Regression between Pandera 0.25.0 and 0.26.0 in MultiIndex validation
Describe the bug In Pandera 0.26.0 validation for multindexes that used to pass in Pandera 0.25.0 have started failing
- [x] I have checked that this issue has not already been reported.
- [x] I have confirmed this bug exists on the latest version of pandera.
- [] (optional) I have confirmed this bug exists on the main branch of pandera.
Note: Please read this guide detailing how to provide the necessary information for us to reproduce your bug.

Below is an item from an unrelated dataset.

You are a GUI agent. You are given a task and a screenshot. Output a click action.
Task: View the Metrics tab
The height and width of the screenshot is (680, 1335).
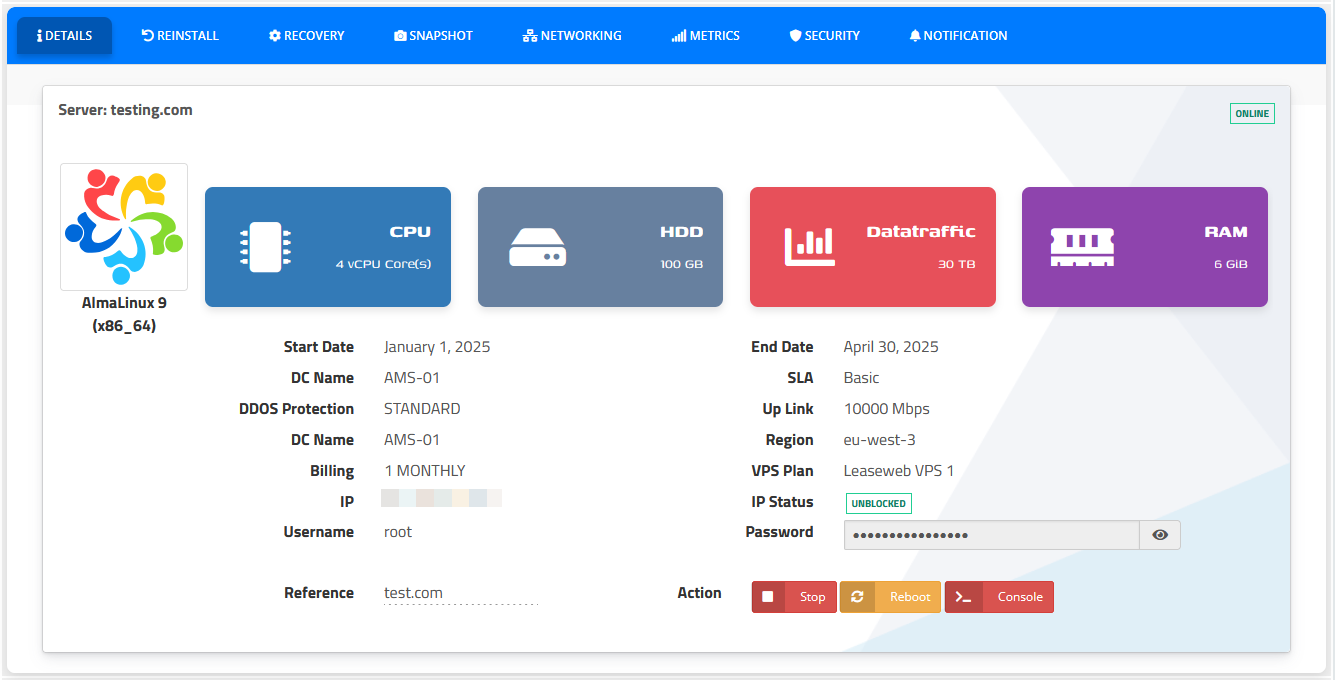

Code Sample, a copy-pastable example
import pandas as pd
from pandera.engines.pandas_engine import DateTime
import pandera.pandas as pa
from pandera.typing import Index, Series
def test_multiindex_empty_df_behaviour_changes() -> None:
class MultiIndexedTimeFrame(pa.DataFrameModel):
IDX_1: Index[DateTime] = pa.Field(
nullable=False,
dtype_kwargs={
"unit": "ns",
"tz": "America/New_York",
"time_zone_agnostic": True,
},
)
IDX_2: Index[DateTime] = pa.Field(
nullable=False,
dtype_kwargs={
"unit": "ns",
"tz": "America/New_York",
"time_zone_agnostic": True,
},
)
@pa.check("IDX_2")
def _check_same_length_per_idx2(self, idx2_datetimes: Series) -> bool:
return len(idx2_datetimes.groupby("IDX_2").size().unique()) == 1
class Config:
multiindex_unique = ("IDX_1", "IDX_2")
strict = True
df_rolling = pd.DataFrame(
{
"IDX_1": pd.date_range(
"2024-06-03 20:20:00",
"2024-06-03 21:15:00",
freq="5min",
tz="America/New_York",
),
"IDX_2": [
pd.Timestamp("2024-06-03 20:15:00", tz="America/New_York")
]
* 12,
}
).set_index(["IDX_1", "IDX_2"])
# Succeeds in Pandera 0.25.0, errors with
# pandera.errors.SchemaError: KeyError("IDX_2") in Pandera 0.26.0
validated_df = MultiIndexedTimeFrame.validate(df_rolling)
Expected behavior
I expected validation to pass in this case, but it failed.
Desktop (please complete the following information):
- OS: Ubuntu 22.04.5 LTS
Error shown
_ _ _ _ _ _ _ _ _ _ _ _ _ _ _ _ _ _ _ _ _ _ _ _ _ _ _ _ _ _ _ _ _ _ _ _ _ _ _ _
self = <pandera.api.base.error_handler.ErrorHandler object at 0x7047c9712cf0>
error_type = <ValidationScope.DATA: 'data'>
reason_code = <SchemaErrorReason.CHECK_ERROR: 'check_error'>
schema_error = SchemaError('KeyError("IDX_2")')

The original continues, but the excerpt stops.